Aligning security investment with threats
Security suppliers are developing new methods for protecting data on the endpoint, in the network and in datacentres from a growing number of web-based threats, which are the top enterprise threat, according to Microsoft data.
“We are seeing suppliers developing new technologies to provide additional layers of security, such as datacentre security products, that we have not seen before,” says Kramer.
At the same time, existing security stacks are being revamped in an effort to better address the new kinds of threats that businesses are facing.
“Among businesses, we are finally seeing a reassessment of how they invest in security,” he says.
Kramer believes the corrective actions by some in the past 12 months are just the start of a much longer corrective cycle aimed at realigning security investments with security threats.
Suppliers are partly to blame for the misalignment that has grown over the past 10 years, he says, as they have contributed to the confusion by claiming their products were able to do more than they could.

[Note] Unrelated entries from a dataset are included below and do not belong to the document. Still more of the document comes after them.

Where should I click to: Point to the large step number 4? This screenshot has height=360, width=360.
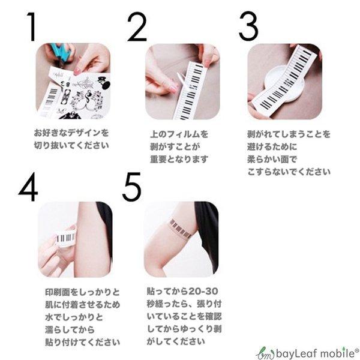pos(28,188)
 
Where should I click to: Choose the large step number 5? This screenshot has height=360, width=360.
pos(131,188)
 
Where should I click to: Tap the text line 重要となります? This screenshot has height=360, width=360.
pos(179,159)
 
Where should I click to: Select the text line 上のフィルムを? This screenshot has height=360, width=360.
pos(179,134)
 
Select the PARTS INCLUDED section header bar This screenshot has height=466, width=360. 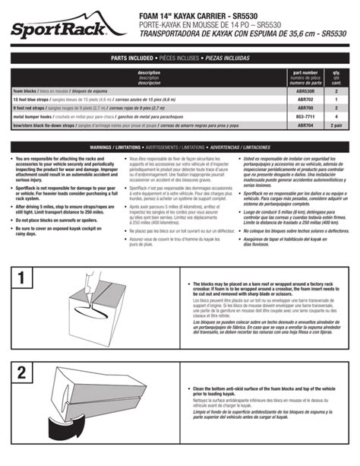pyautogui.click(x=180, y=58)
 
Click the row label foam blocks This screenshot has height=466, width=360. pyautogui.click(x=27, y=90)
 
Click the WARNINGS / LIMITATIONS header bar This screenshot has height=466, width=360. pyautogui.click(x=180, y=146)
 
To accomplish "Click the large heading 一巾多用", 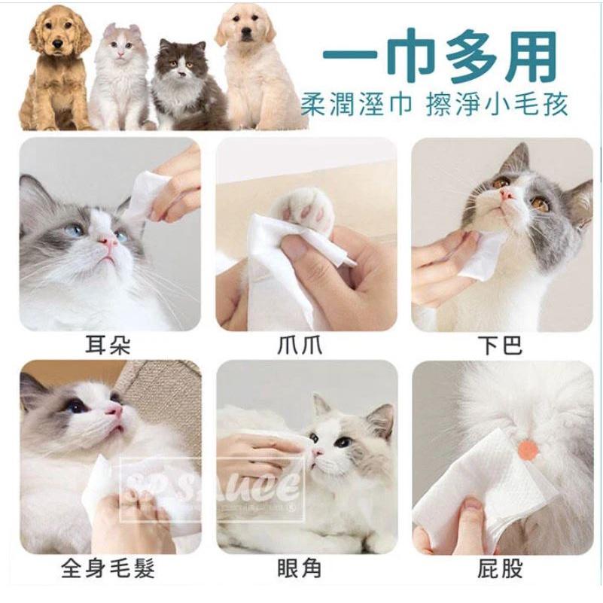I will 440,57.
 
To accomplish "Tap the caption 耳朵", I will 108,346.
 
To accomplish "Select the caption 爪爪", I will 305,346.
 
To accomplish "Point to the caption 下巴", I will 500,346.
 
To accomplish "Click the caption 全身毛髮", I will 108,568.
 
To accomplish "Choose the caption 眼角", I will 305,568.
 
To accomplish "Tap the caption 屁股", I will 500,568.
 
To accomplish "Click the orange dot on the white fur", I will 528,451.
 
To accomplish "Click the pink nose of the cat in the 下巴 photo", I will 507,194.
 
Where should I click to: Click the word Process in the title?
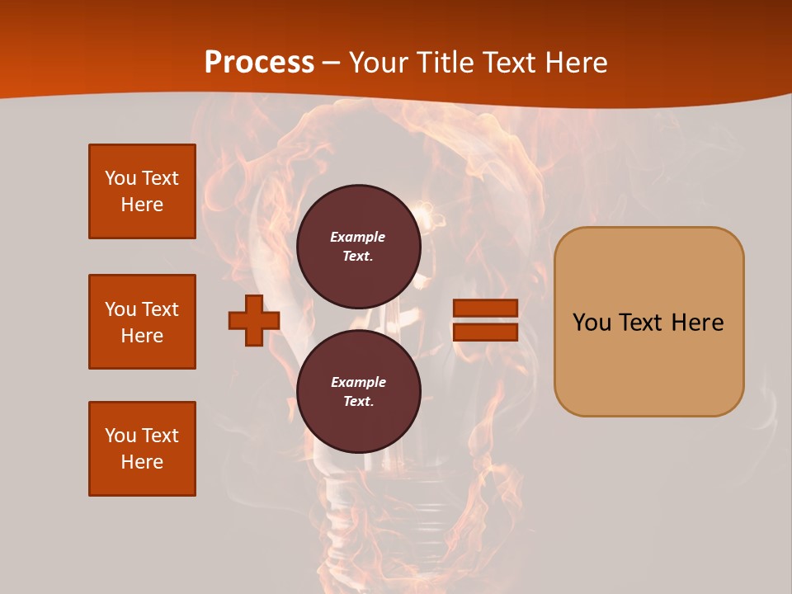(x=259, y=63)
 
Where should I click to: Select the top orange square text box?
(x=142, y=191)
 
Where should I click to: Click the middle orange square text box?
(x=142, y=322)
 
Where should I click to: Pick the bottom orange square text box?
(x=142, y=449)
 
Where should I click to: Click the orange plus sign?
(x=254, y=320)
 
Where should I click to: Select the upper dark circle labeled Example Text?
(x=358, y=247)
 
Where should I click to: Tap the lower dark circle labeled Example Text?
(x=358, y=392)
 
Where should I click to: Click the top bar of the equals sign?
(x=485, y=309)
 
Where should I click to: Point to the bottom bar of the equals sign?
(x=485, y=332)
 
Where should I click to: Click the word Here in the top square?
(x=142, y=205)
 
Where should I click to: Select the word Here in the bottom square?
(x=142, y=462)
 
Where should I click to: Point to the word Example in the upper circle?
(x=358, y=237)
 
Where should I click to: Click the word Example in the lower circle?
(x=358, y=382)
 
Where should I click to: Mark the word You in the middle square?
(x=120, y=309)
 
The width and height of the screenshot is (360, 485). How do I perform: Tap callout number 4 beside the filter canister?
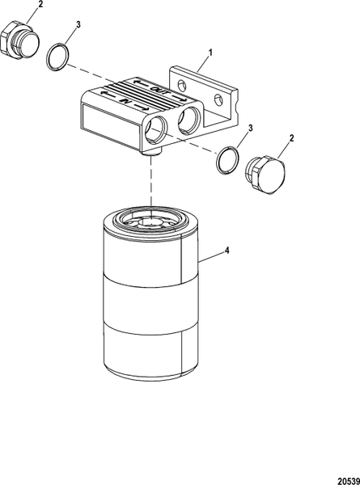pyautogui.click(x=227, y=251)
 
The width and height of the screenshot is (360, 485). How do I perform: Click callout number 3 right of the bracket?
pyautogui.click(x=251, y=129)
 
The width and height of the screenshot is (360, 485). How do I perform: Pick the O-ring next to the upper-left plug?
pyautogui.click(x=57, y=57)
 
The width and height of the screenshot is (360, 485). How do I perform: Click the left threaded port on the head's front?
pyautogui.click(x=157, y=127)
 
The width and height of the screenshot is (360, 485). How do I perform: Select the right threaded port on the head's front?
pyautogui.click(x=192, y=118)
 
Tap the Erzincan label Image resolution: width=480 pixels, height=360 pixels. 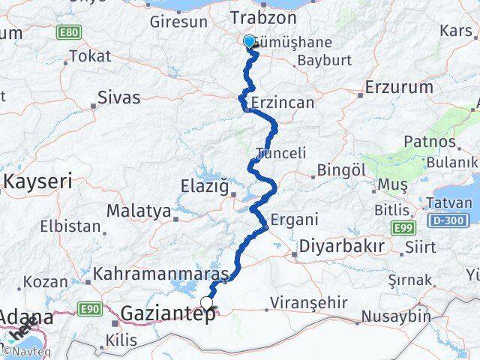click(284, 101)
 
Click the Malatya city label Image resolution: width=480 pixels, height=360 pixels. click(139, 212)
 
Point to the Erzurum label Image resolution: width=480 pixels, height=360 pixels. click(399, 87)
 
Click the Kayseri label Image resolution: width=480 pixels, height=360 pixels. click(38, 181)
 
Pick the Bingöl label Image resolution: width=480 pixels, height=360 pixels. click(341, 170)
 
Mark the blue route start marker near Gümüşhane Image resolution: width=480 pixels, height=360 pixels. click(249, 41)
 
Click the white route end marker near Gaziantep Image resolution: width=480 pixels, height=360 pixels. click(206, 303)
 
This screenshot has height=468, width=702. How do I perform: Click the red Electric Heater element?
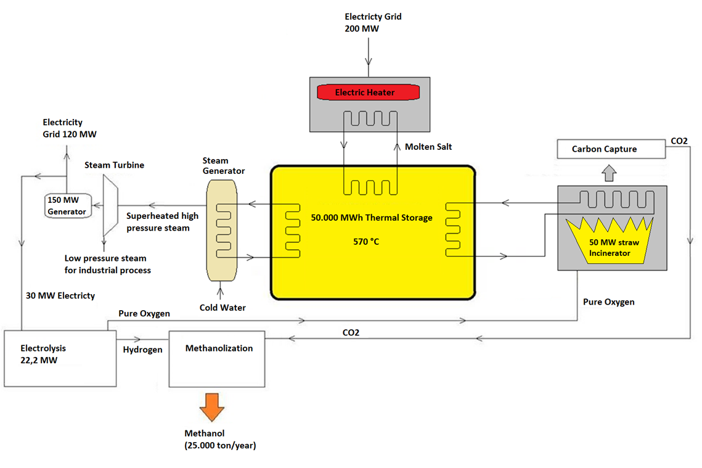click(368, 92)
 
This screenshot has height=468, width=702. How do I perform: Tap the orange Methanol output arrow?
click(212, 408)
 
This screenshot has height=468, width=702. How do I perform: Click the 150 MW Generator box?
click(68, 205)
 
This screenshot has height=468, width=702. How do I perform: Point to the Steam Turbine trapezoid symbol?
click(110, 204)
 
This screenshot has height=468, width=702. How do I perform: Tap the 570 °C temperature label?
click(366, 241)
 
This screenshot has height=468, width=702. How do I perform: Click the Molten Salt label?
click(428, 147)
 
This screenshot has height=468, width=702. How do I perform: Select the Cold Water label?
click(222, 307)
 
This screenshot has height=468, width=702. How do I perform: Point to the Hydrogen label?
click(142, 350)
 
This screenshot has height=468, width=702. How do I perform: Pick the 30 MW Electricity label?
click(60, 295)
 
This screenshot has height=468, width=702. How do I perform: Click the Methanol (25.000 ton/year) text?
click(220, 440)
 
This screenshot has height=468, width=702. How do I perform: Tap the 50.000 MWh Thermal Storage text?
click(372, 218)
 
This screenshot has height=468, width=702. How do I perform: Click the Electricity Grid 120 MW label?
click(70, 128)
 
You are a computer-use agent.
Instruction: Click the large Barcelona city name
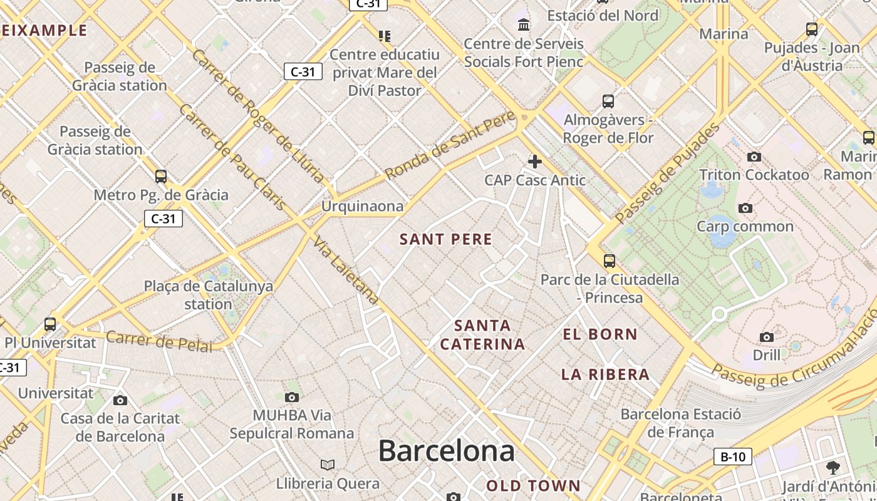point(446,451)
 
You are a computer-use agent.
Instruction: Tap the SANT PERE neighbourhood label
point(446,239)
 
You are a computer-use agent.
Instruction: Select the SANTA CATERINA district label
point(482,335)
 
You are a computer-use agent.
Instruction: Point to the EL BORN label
point(600,334)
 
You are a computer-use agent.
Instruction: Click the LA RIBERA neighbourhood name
point(605,374)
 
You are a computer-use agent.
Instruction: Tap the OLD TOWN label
point(534,485)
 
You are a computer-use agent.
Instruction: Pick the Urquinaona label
point(362,206)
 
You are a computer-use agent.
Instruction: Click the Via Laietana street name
point(346,271)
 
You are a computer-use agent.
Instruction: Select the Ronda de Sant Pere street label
point(450,145)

Organisations spend billions of dollars a year on AV, but they will be in big trouble if they are hit by 100 different kinds of malware and their AV system can recognise only four of them
Shlomo Kramer, Imperva
Logical buying decisions
“Another problem is that for many organisations, buying security is a bit like buying insurance, in that decisions are often emotional rather than logical,” says Kramer.
“It is also easier to renew existing contracts than to reassess your whole security strategy and look at new-generation technologies,” he says.
However, some companies are now finally making that move because the financial, economic and political threats have become much more immediate and much more serious, Kramer points out.
These companies understand that regardless of their size, they will lose sensitive commercial data if they do not put adequate layers of protection around their key information assets.
“Companies are beginning to base budget allocations on detailed analysis and much better judgement than they have in the past,” says Kramer.
All organisations have to face the reality that they are no longer buying a general insurance policy against something that might happen, he says, but a system that is necessary to protect against something that will hit them if they are not protected.
By understanding this change, Kramer believes security purchasing decisions will become less emotional and more like other purchasing decisions, based on detailed analysis and business need.
“We are seeing a major shift in awareness at the executive level, with executives wanting to know about their vulnerability to specific kinds of threats that have emerged in recent years,” he says.
Kramer believes that cyber threats have finally reached the level of executive managers and the board, who are now engaging more with information security professionals around specific threats.
He expects this new awareness to help engender more dynamic and progressive thinking about the allocation of information security budgets in future.
In terms of strategy, Kramer says organisations need to recognise that they will be penetrated, so they should identify their key information assets and ensure these have the highest level of protection.
“Start with your most valuable information assets in the datacentre and work your way outwards,” he says.
Looking to the future, Kramer says the network security stack is the most advanced and there are the beginnings of revolutions around the network firewall to detect stealthy applications and regain control, and around content control to find new ways of identifying malware in the network.
Regarding endpoints, mobile devices have introduced a whole range of new endpoints that enterprises have not had to deal with before.
“Problems we have had on the desktop will be multiplied many times over on mobile platforms because malware on smartphones is more dangerous because it is a more personal device and can provide attackers with information such as where you are,” said Kramer.
It also potentially gives attackers access to corporate email systems, enterprise apps, call logs and even voice conversations, he said.
Kramer believes that mobile platforms will demand some of the greatest innovation in security technologies, as will modern malware that has evolved well beyond the capability of traditional AV.
Another important area of innovation, he says, will be security technologies for protecting big data in on-premise and cloud-based datacentres, including protecting and controlling access to software as a service (SaaS) applications and other cloud-based services.
Finally, on the management side, Kramer says security information management systems (Siems) are having a lot of difficulty in coping with advanced persistent threats (APTs) and delivering value to the business.
“Businesses need to look to next-generation Siems with real security intelligence that is capable of delivering on the promise of correlating events to identify APTs, which will mean a lot of innovation in this area as well,” he says.
To discuss these and other topics further, Kramer is to take part in the Hall of Fame panel discussion at Infosecurity Europe 2013 at Earls Court, London, 23-25 April.